Representative examples of the best answers for retirement income — from prominent academics who are hardly unscrupulous insurance agents seeking commissions — follow.
- “Lifetime income [products] may not be the perfect financial instrument for retirement, but… they dominate anything else for most situations.” Babbel, “Lifetime Income for Women: A Financial Economist’s Perspective,” Wharton Financial Institutions Center (August 2008).
- “To achieve a similar riskless guarantee of income throughout one’s uncertain lifetime without life annuities would cost between 25% and 40% more.” Babbel & Merrill, “Rational Decumulation,” Wharton Financial Institutions Center (May 2007).
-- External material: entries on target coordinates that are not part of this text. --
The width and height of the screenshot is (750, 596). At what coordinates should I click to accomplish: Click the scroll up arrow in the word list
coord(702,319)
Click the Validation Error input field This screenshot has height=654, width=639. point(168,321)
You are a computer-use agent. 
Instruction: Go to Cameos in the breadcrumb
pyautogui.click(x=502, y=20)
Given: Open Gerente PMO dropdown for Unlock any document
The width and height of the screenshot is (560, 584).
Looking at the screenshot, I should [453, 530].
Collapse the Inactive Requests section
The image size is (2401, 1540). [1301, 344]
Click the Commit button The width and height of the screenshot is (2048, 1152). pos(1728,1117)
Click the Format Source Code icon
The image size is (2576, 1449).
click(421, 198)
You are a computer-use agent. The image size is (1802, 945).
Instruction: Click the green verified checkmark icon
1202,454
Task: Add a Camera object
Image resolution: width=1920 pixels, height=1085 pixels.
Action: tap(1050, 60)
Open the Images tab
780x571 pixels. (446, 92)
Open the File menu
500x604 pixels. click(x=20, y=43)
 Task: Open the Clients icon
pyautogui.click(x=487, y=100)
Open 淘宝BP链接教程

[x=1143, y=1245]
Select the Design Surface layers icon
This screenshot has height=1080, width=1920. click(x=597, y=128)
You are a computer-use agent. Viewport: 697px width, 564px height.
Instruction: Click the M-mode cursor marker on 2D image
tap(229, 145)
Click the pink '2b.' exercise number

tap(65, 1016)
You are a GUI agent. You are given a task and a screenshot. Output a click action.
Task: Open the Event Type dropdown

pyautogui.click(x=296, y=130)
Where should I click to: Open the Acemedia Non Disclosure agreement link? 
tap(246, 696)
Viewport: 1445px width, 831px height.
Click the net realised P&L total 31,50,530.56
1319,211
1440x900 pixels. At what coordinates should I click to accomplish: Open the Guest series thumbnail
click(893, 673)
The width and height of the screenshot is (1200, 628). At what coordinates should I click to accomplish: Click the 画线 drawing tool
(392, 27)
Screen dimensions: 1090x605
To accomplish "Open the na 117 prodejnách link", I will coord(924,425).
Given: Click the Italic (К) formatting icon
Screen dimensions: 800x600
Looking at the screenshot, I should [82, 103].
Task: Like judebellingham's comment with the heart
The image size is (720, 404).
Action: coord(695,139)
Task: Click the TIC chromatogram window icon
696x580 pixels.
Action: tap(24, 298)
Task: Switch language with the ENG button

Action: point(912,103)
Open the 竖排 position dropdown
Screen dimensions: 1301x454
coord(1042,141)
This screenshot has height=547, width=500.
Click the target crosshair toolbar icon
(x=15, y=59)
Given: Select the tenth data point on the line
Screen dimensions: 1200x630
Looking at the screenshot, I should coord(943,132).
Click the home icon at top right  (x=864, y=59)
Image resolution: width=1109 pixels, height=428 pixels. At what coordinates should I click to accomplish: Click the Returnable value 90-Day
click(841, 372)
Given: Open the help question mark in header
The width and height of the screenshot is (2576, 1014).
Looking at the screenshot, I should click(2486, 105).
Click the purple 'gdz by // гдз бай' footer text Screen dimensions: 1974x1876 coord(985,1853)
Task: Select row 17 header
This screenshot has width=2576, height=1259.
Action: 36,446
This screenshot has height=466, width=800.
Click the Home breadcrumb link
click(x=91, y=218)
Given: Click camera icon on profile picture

- “[T]he market for privately purchased individual [income] annuities in the United States is very small,” which represents a “remarkable disconnect between theory and practice” because income “annuities ought to play an important role in the portfolios of elderly households.” Brown, “Life Annuities and Uncertain Lifetimes” National Bureau of Economic Research, NBER Reporter (Spring 2004).
- “Lifetime income annuities may not be the perfect financial instrument for retirement, but when compared under the rigorous analytical apparatus of economic science to other available choices for retirement income, where risks and returns are carefully balanced, they dominate anything else for most situations. When supplemented with fixed income investments and equities, it is the best way we have now to provide for retirement. There is no other way to do this without spending much more money, or incurring a whole lot more risk coupled with some very good luck.” Babbel, “Lifetime Income for Women: A Financial Economist’s Perspective,” Wharton Financial Institutions Center (August 12, 2008).
- “For all time periods and for all portfolios, the addition of the annuity leads to a decline in the portfolio failure rates.” Ameriks, Veres & Warshawsky, “Making Retirement Income Last a Lifetime,” Journal of Financial Planning (December 2001).
- “If…the Social Security program will not generate sufficient income to satisfy minimal consumption needs, then it should be supplemented with the purchase of high-grade private annuities.” Babbel & Merrill, “Rational Decumulation,” Wharton Financial Institutions Center (May 2007).
- “Without additional guaranteed lifetime income streams…, middle-income Americans are at high risk of outliving their financial assets and living their final years in poverty.” Ernst & Young, “Retirement Vulnerability of New Retirees,” Americans for Secure Retirement (June 2009).
- “I have reviewed over 70 academic studies that have appeared since 1999, analyzing lifetime income annuities vs. other alternatives, and coauthored another major study. …The consensus of the literature from professional economists is that lifetime income annuities should definitely play a substantial role in the retirement arrangements of most people. How great a role depends on a number of factors, but it is fair to say that for most people, lifetime income annuities should comprise from 40% to 80% of their retirement assets under current pricing. Generally speaking, if a person has no bequest motive, or is averse to high risk, the portion of wealth allocated to annuities should be at the higher end of this range.” Babbel, “Lifetime Income for Women: A Financial Economist’s Perspective,” Wharton Financial Institutions Center (August 12, 2008).
If quoted accurately, what Miccolis said is common. If a retiree annuitizes, the advisor doesn’t get paid much and loses control of the money. And Miccolis isn’t obligated to provide alternative approaches, no matter how misguided his may be. Brill, on the other hand, surely does.
This isn’t rocket science. Really, we all deserve better from the financial press.